一般的な炭水化物(糖類)は体内で4kcal/gのエネルギーとして吸収されますが、難消化性のオリゴ糖は大腸で半分ほどが菌に分解され、残りはそのまま排出されます。そのため半分ほどの2kcal/g程度しかエネルギーとして吸収されません。
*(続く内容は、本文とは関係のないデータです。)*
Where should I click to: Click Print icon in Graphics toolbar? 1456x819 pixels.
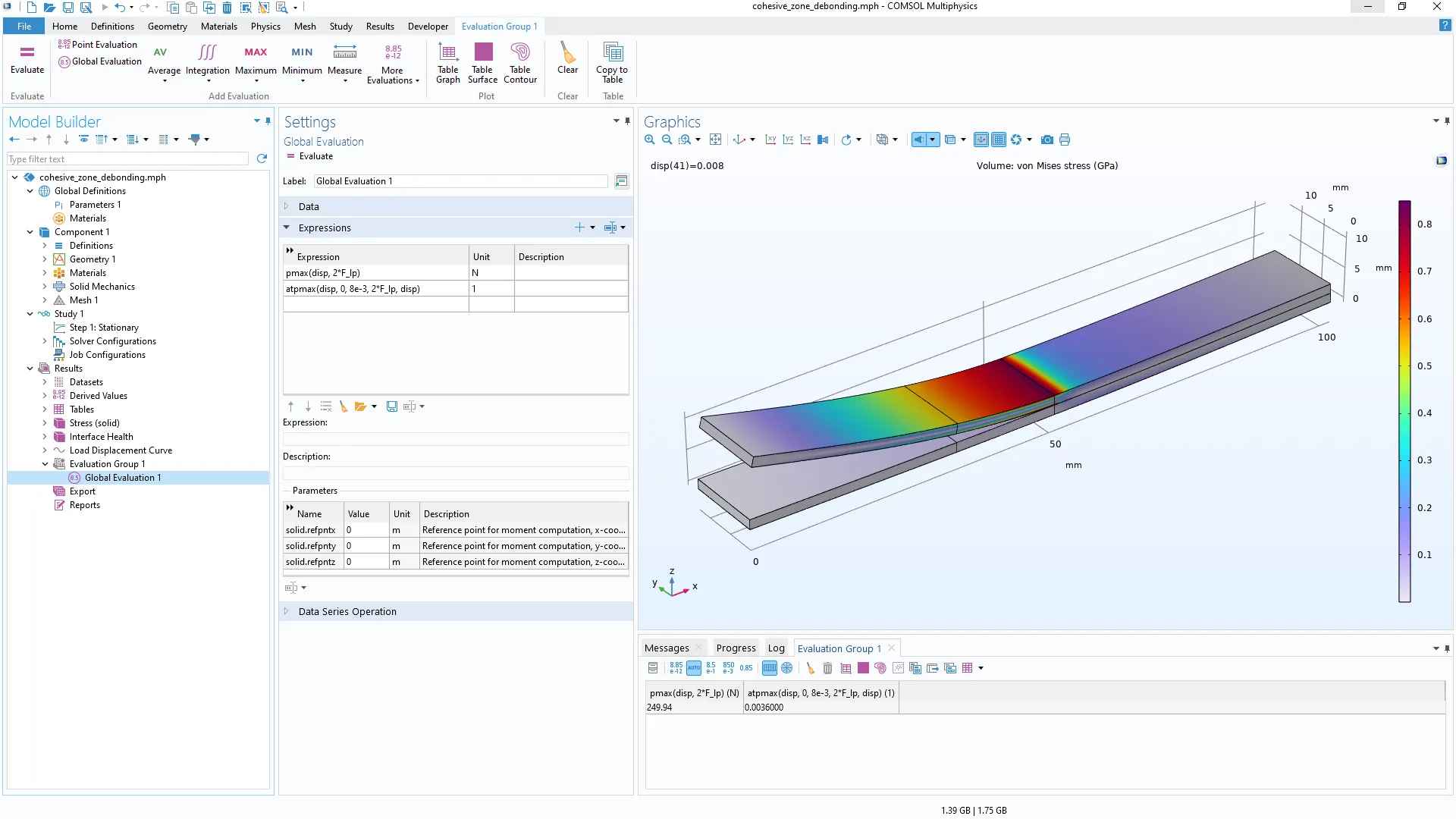coord(1065,140)
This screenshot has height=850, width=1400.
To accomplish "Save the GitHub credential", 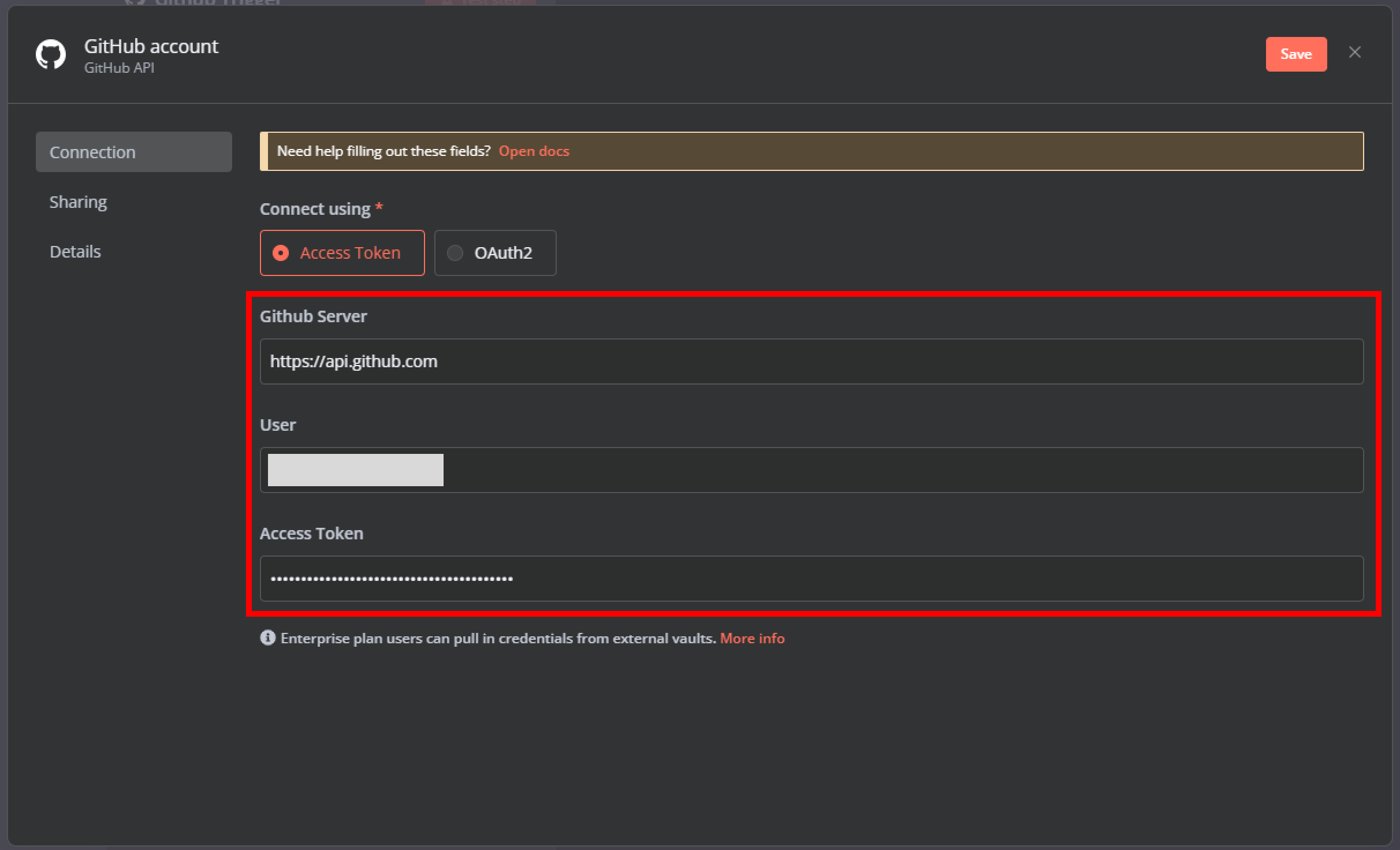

さらにオリゴ糖自体のカロリーが少ないだけでなく、難消化性という性質がもう一つのダイエット効果を生み出します。難消化性のオリゴ糖は水溶性の食物繊維と似た性質を持ち合わせており、完全に分解されずに運ばれるため、一緒に摂った食物に対し障害物のような役割をして吸収を遅らせ、血糖値の上昇を抑える効果や、脂質の吸収を抑える効果もあります。このようなダイエット効果がある一方で、一度に多量に摂取するとミネラルの吸収を阻害してしまったり、下痢を引き起こす可能性もあるので注意が必要です。
抗う蝕性とは
簡単に言えば、虫歯になりにくい性質のことです。虫歯は次の2つの要因によって発生します。1つ目はミュータンス菌がグルコースから作り出し歯垢の元にもなるグルカンです。2つ目は無数の常在菌がグルコースやフルクトースから作る酸です。グルカンには酸や菌が溜まりやすいため、グルカンがあることでより酸性が強まり歯が溶けて虫歯になります。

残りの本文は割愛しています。